__PROMPT__
Among the entries below, tally each line where the word "agent" appears and state only the total.

[DATASET EXTRACT Boundary: Start]

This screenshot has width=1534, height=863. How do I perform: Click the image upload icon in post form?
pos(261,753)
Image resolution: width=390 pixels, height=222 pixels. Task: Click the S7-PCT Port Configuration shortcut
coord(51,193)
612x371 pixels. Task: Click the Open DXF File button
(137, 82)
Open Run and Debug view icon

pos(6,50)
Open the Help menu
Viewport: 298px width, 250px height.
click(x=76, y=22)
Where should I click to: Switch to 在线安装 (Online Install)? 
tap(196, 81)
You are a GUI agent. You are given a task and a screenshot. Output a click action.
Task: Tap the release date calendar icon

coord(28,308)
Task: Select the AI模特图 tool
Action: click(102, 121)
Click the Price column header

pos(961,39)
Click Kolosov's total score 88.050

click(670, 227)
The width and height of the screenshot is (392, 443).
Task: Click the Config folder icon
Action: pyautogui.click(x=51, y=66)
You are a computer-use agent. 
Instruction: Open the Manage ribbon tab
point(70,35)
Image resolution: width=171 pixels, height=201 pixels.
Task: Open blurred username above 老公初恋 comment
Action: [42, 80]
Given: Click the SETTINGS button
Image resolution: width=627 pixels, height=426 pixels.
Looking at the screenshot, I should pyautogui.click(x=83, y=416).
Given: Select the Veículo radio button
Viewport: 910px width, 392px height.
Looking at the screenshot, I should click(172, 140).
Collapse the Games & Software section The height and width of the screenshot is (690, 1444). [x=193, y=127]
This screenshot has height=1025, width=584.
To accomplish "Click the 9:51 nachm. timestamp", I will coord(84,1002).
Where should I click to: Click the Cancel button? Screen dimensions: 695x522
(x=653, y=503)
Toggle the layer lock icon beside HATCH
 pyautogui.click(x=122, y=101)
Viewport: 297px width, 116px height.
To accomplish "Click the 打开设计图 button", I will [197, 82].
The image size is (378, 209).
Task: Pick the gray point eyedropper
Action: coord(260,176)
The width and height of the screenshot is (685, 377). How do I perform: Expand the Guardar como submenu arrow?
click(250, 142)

[DATASET EXTRACT Boundary: End]

__COMPLETED EXERCISE__
2